§ Exercise requirements
Print every row from the one containing "Image resolution: width=729, height=2576." down to the one containing "Login (655, 25)", including both, with each copied character for character.

§ The input
◆ ◆ ◆ ◆ ◆ ◆ ◆

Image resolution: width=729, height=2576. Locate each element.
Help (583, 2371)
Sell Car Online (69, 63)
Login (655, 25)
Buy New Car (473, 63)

◆ ◆ ◆ ◆ ◆ ◆ ◆

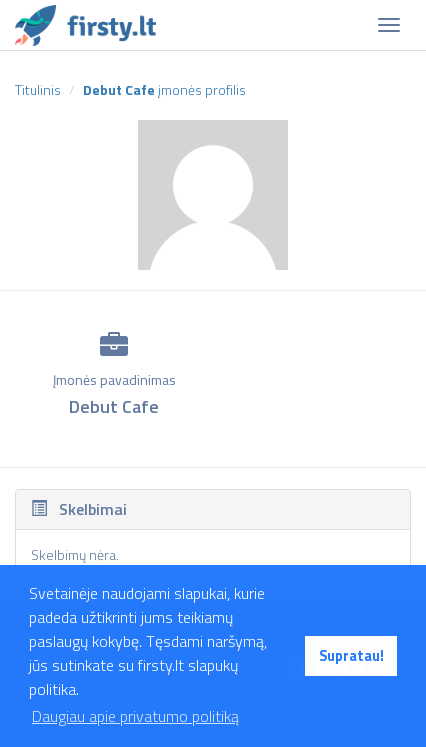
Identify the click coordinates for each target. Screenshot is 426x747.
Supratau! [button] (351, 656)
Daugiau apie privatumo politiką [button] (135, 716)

◆ ◆ ◆ ◆ ◆ ◆ ◆

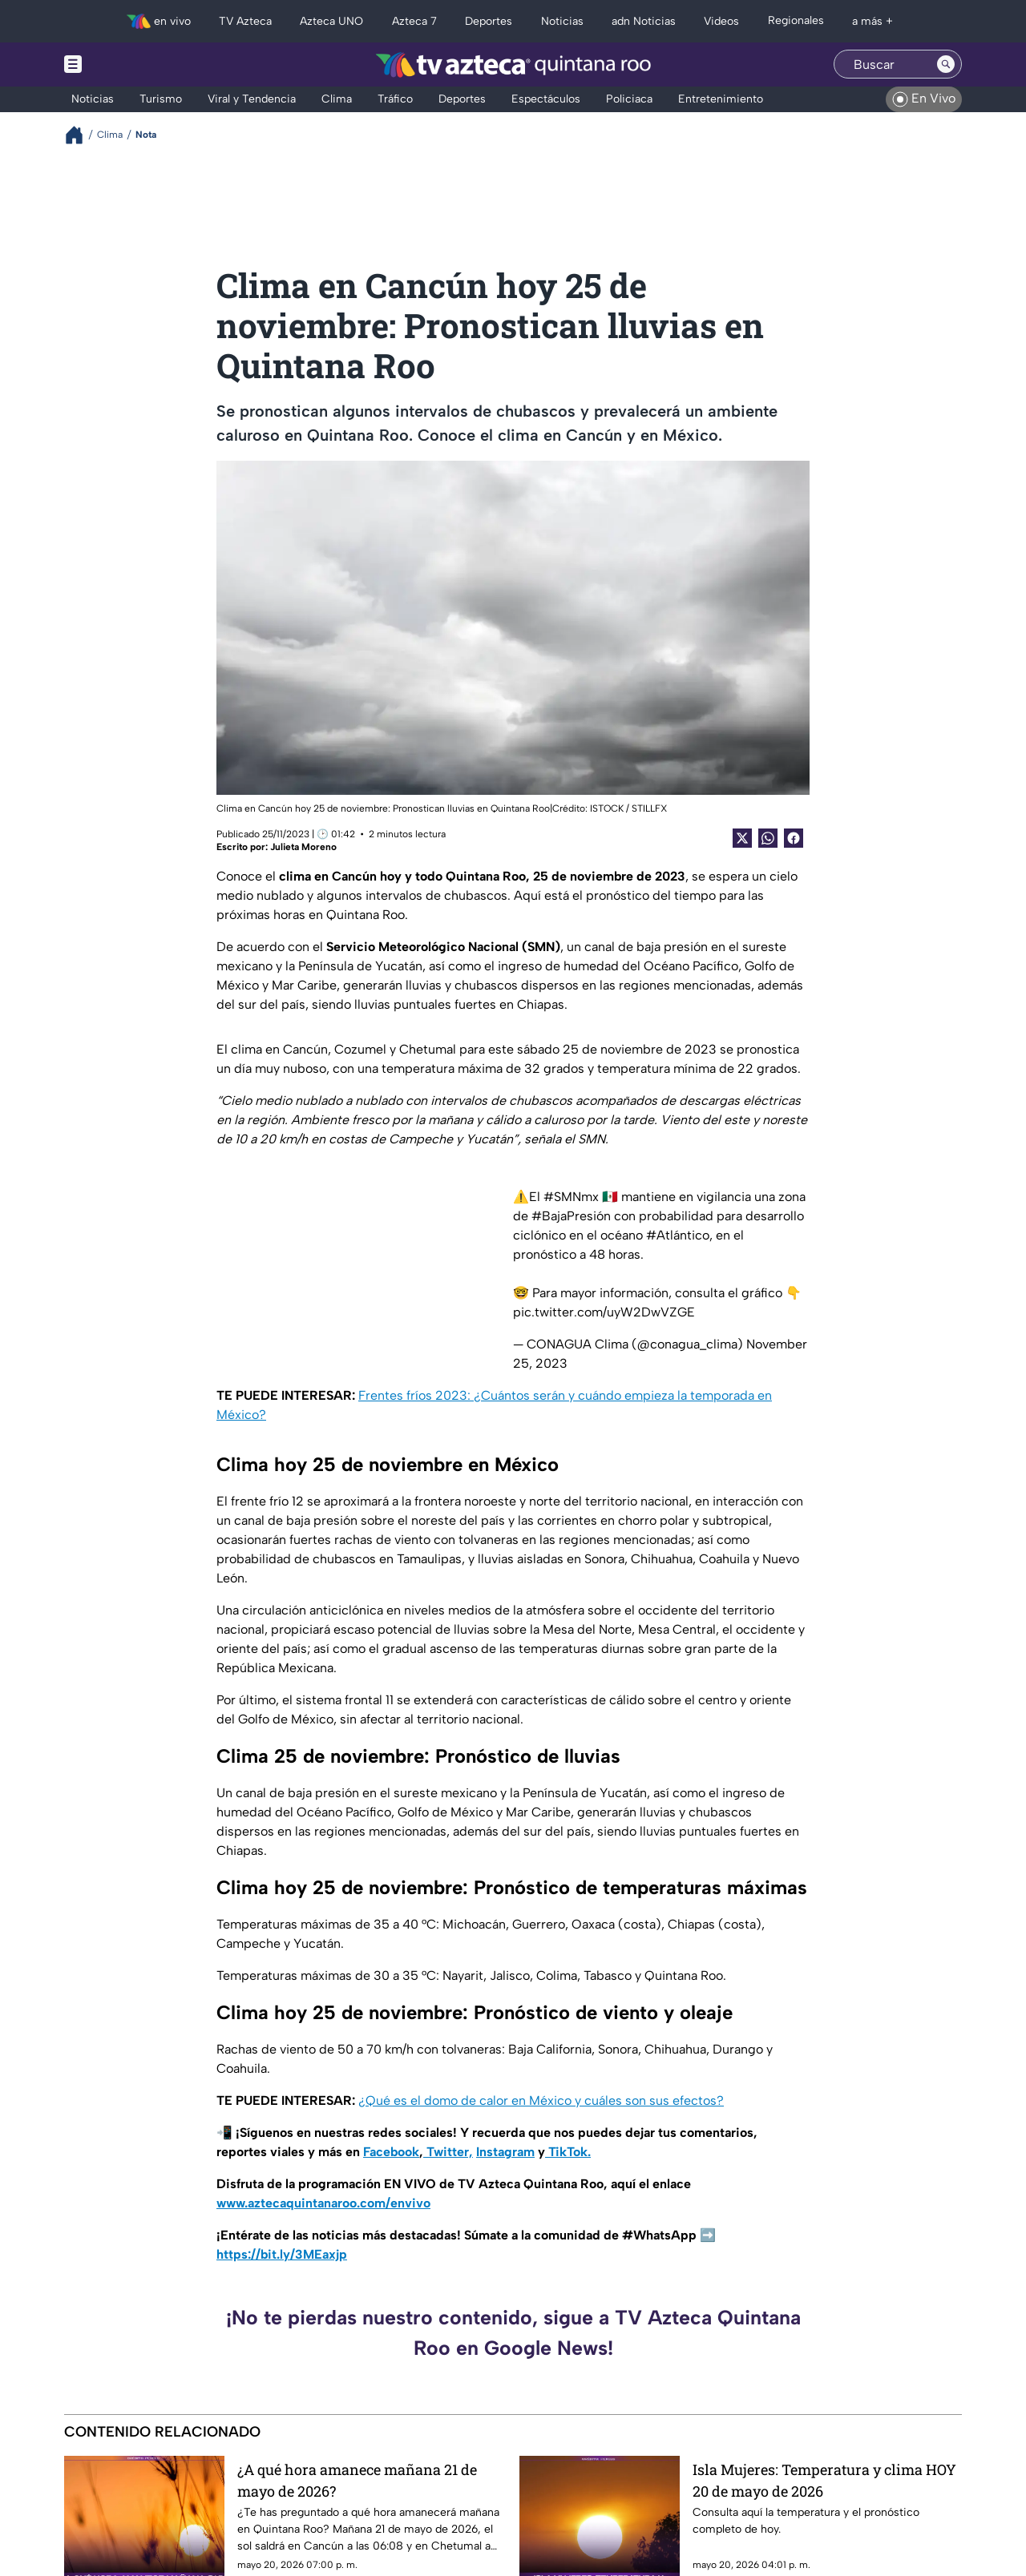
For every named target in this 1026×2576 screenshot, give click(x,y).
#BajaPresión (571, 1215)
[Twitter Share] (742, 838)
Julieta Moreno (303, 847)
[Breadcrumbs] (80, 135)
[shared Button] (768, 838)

◆ ◆ ◆ ◆ ◆ ◆ ◆

§ Reply
Image resolution: width=729, height=2576. Locate each element.
Help (583, 2371)
Sell Car Online (69, 63)
Login (655, 25)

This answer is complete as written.